TASK TO COMPLETE
Your task is to transcribe, word for word, the line containing "Vehicle (148, 349)" and all lines that follow it to the end of the entries. Leave out the pictures.

*** SUPPLIED MATERIAL

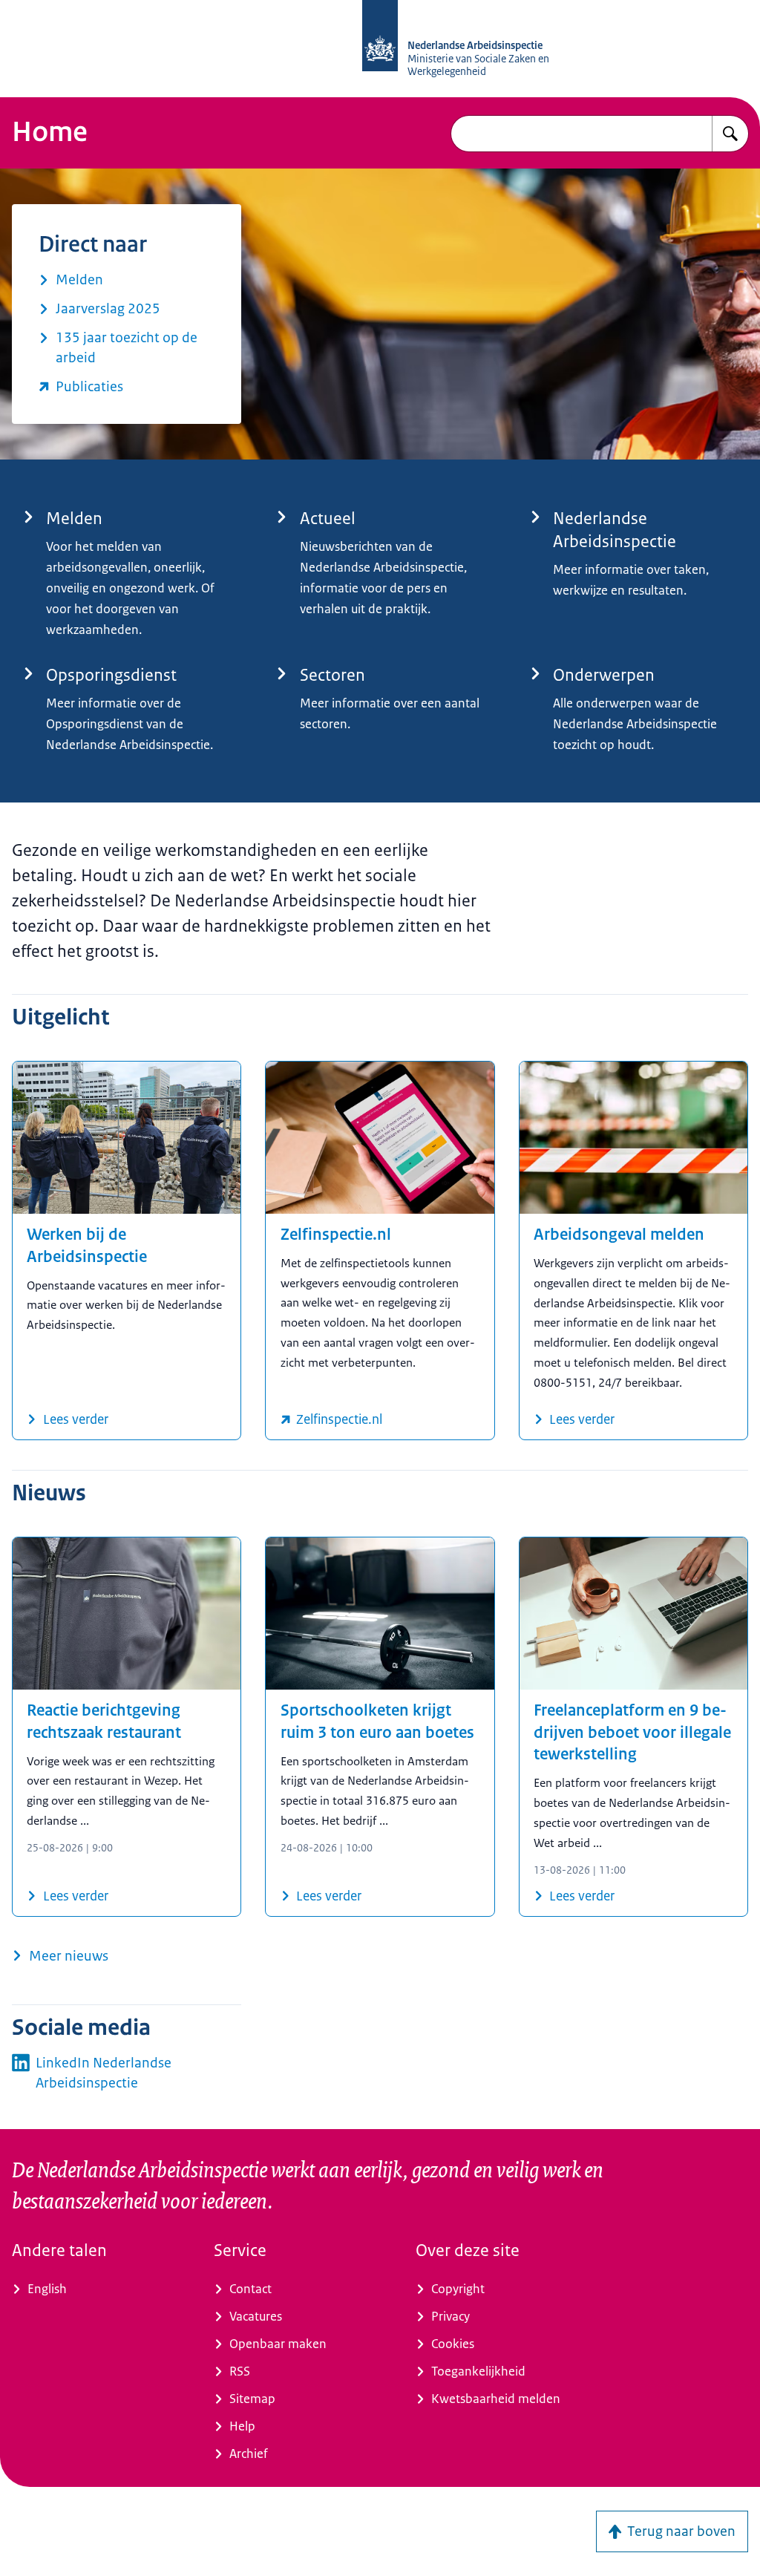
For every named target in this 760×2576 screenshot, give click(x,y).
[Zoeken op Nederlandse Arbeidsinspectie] (730, 133)
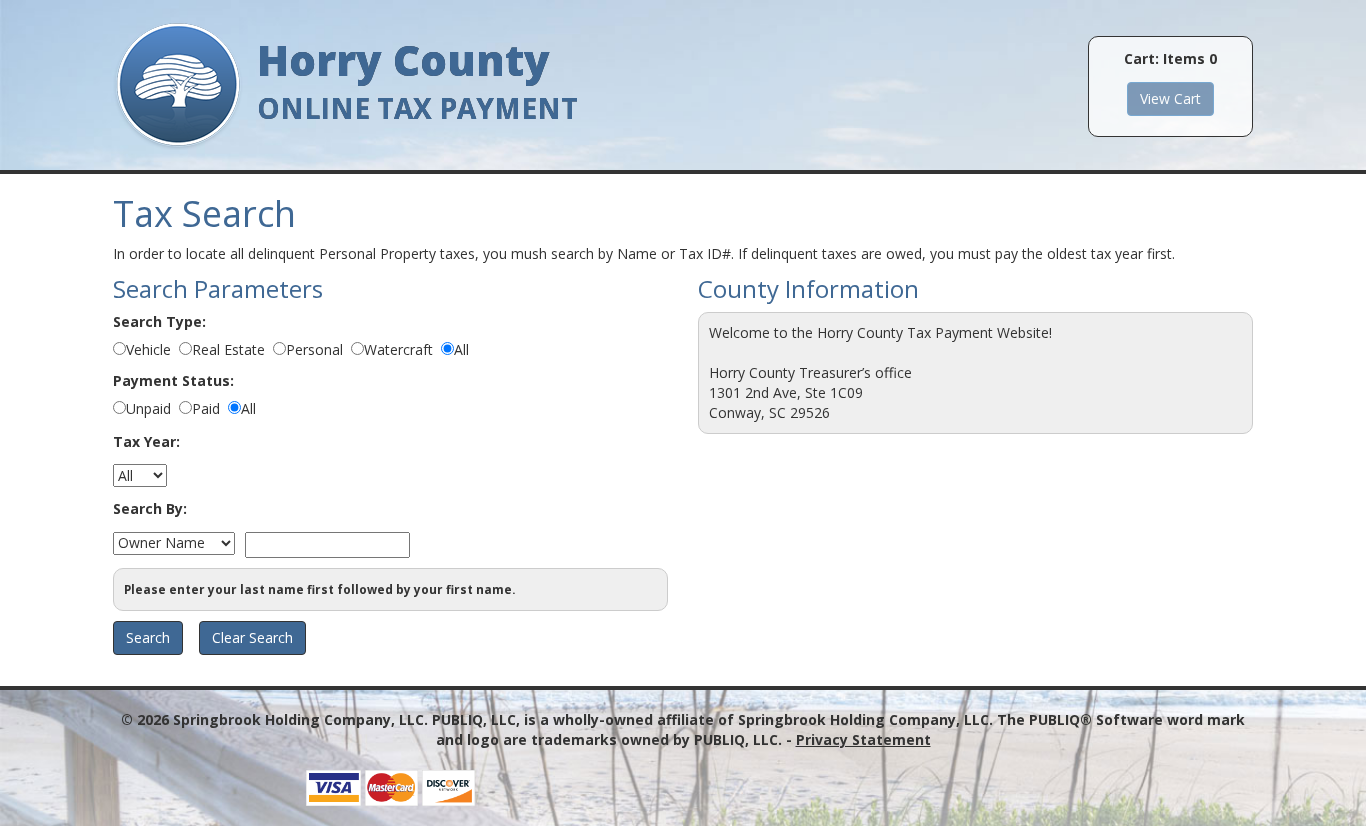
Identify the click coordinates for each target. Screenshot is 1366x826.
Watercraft (398, 349)
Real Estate (228, 349)
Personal (314, 349)
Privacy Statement (863, 739)
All (461, 349)
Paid (206, 408)
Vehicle (148, 349)
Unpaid (148, 408)
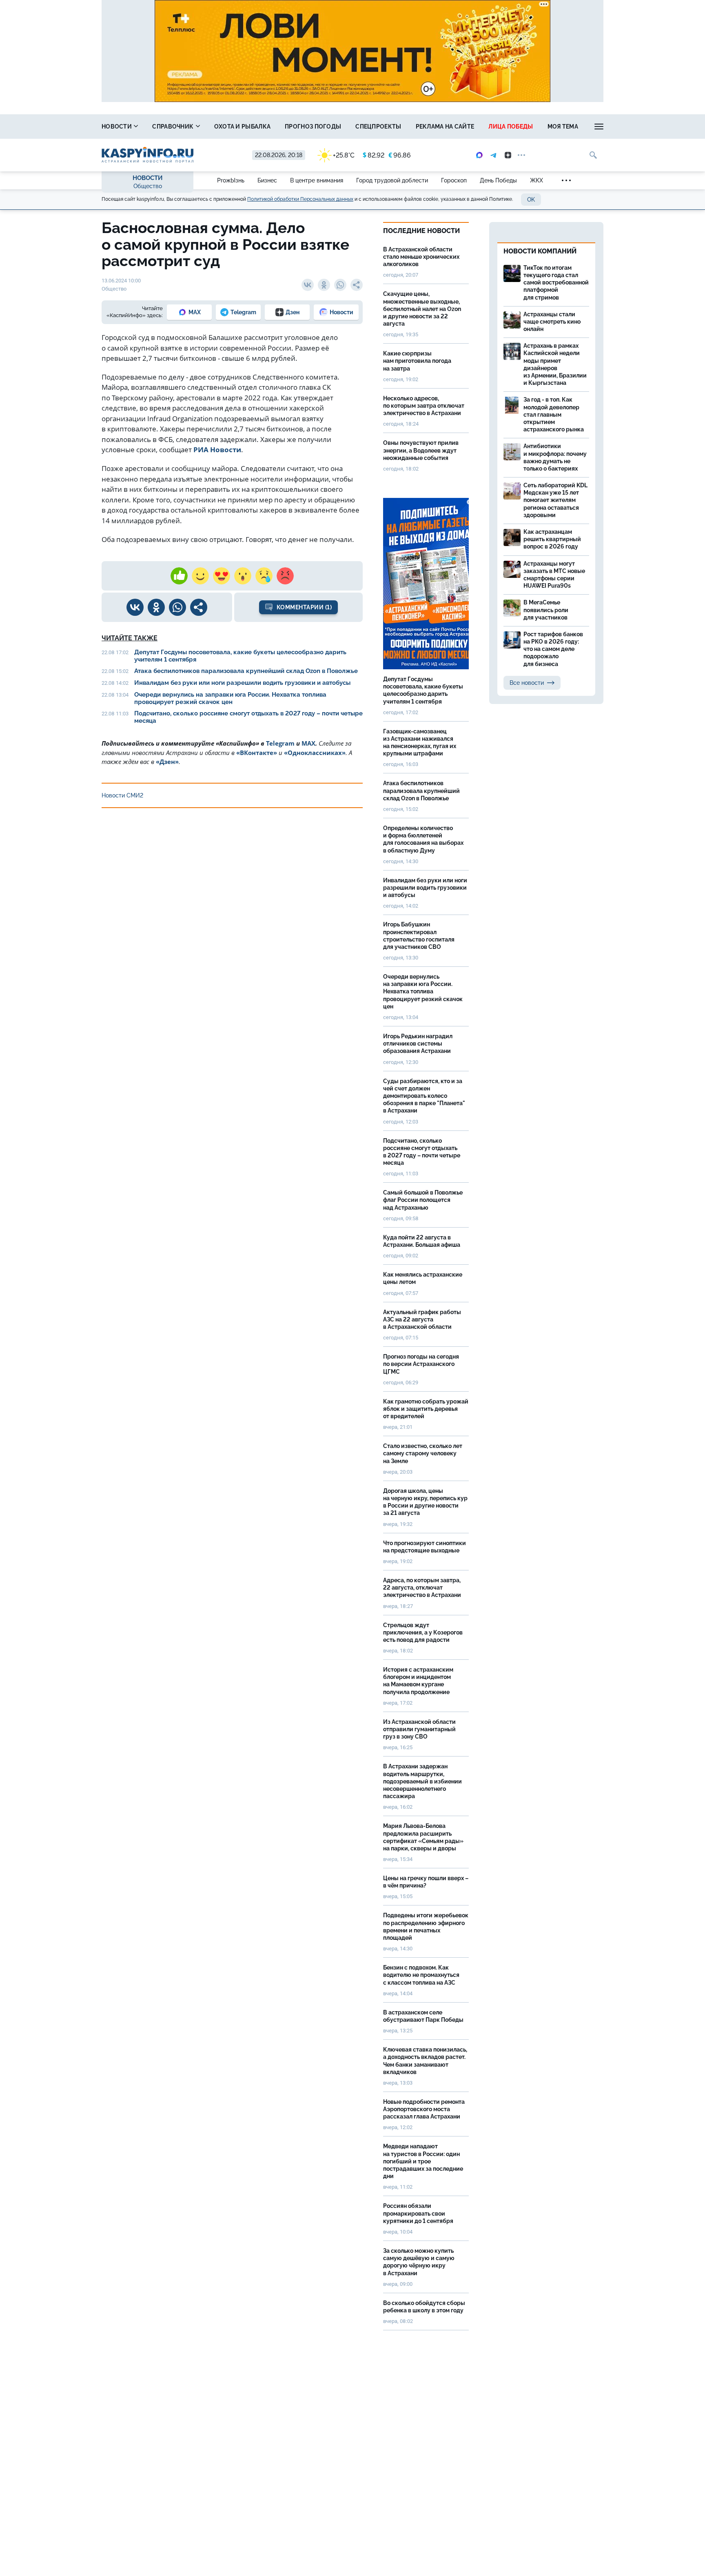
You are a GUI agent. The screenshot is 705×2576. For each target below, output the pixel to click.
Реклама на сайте (445, 126)
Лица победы (510, 126)
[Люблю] (221, 575)
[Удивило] (242, 575)
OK (531, 199)
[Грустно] (264, 575)
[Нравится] (179, 575)
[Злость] (285, 575)
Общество (147, 186)
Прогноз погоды (313, 126)
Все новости (527, 683)
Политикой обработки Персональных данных (300, 199)
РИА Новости (217, 449)
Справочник (173, 126)
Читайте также (129, 638)
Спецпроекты (378, 126)
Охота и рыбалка (242, 126)
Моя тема (563, 126)
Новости (117, 126)
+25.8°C (344, 155)
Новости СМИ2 (122, 795)
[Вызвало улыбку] (200, 575)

******

REPLY TO THE EXERCISE
Vehicle (148, 349)
Unpaid (148, 408)
You are a GUI agent. The screenshot is 705×2576. For each target below, output the pixel to click.
Реклама на сайте (445, 126)
Лица победы (510, 126)
[Люблю] (221, 575)
[Удивило] (242, 575)
OK (531, 199)
[Грустно] (264, 575)
[Нравится] (179, 575)
[Злость] (285, 575)
Общество (147, 186)
Прогноз погоды (313, 126)
Все новости (527, 683)
Политикой обработки Персональных данных (300, 199)
РИА Новости (217, 449)
Справочник (173, 126)
Читайте также (129, 638)
Спецпроекты (378, 126)
Охота и рыбалка (242, 126)
Моя тема (563, 126)
Новости (117, 126)
+25.8°C (344, 155)
Новости СМИ2 (122, 795)
[Вызвало улыбку] (200, 575)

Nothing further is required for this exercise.